Proses-proses yang terjadi dalam perjalanan pencapresan Anies adalah kerja-kerja yang terstruktur dan directed (terarah) sehingga target-target yang ingin dicapai berjalan lancar dan berhasil di tengah ragam upaya penjegalan.
Setelah Anies berhasil menjadi capres, hal yang kemudian paling sering dilontarkan adalah wacana atau tepatnya impian pendukung paslon tertentu untuk memenangkan pertarungan pilpres dalam satu putaran.

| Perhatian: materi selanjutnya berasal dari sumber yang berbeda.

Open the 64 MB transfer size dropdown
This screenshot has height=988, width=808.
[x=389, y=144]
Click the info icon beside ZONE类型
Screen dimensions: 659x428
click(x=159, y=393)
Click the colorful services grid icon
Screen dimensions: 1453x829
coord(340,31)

Wacana ini terasa sekali dipaksakan untuk menjadi (seolah) itulah yang kenyataan yang ada.
Tujuannya agar nantinya masyarakat luas mengantisipasi dan menerima pemaksaan kenyataan itu tanpa ada pandangan kritis dalam proses-proses yang berlangsung.
Akibatnya “halal haram” (benar atau salah) dalam proses itu tidak lagi menjadi sebuah nilai yang dipegang.

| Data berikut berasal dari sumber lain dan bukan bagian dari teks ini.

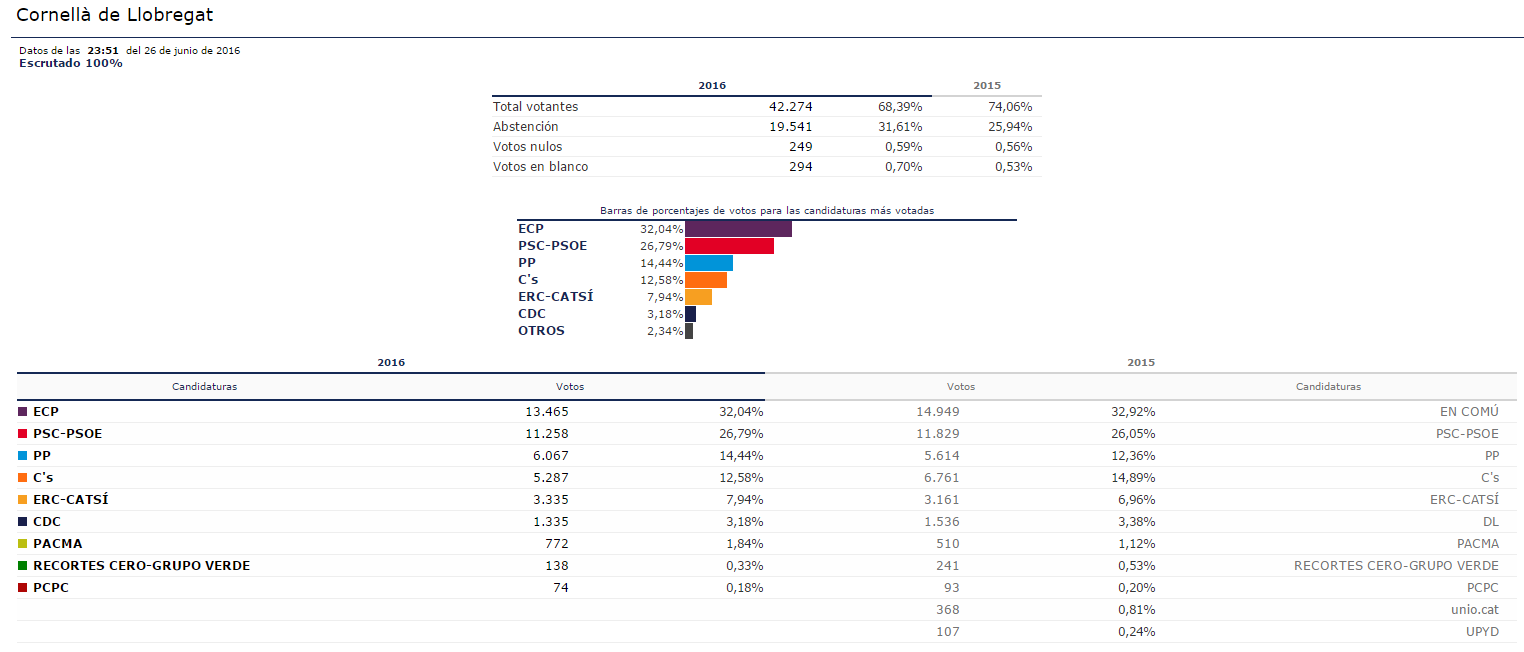This screenshot has width=1524, height=652.
Task: Select the PP blue bar in chart
Action: click(x=709, y=263)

Proses-proses yang menghalalkan segala cara itu sangat terbuka dan menjadi tontonan yang memalukan.
Dari cara-cara kampanye yang melanggar aturan yang disepakati, tendensi penggunaan apatur negara termasuk ASN, Polri dan TNI, bahkan berbagai tekanan dan ketidak adilan kepada para paslon yang lain.
Pasangan Anies-Muhaimin adalah pasangan yang kerap mendapat tekanan di berbagai tempat dan dalam berbagai bentuknya.
Pemaksaan opini bahwa Pilpres akan hanya satu putaran ini, dan dengan berbagai cara untuk memenangkan paslon tertentu, didukung oleh berbagai survey yang pastinya dibayar mahal.
Bisnis-bisnis survey ini menjadikan hawa nafsu dan ketamakan mereka yang cenderung memanipulasi proses demokrasi ini sebagai pintu meraup keuntungan sebesar-besarnya.
Hasil survey-survey berbayar (sure-paid) itu seringkali menjadikan akal sehat kita terbengong-terbengong.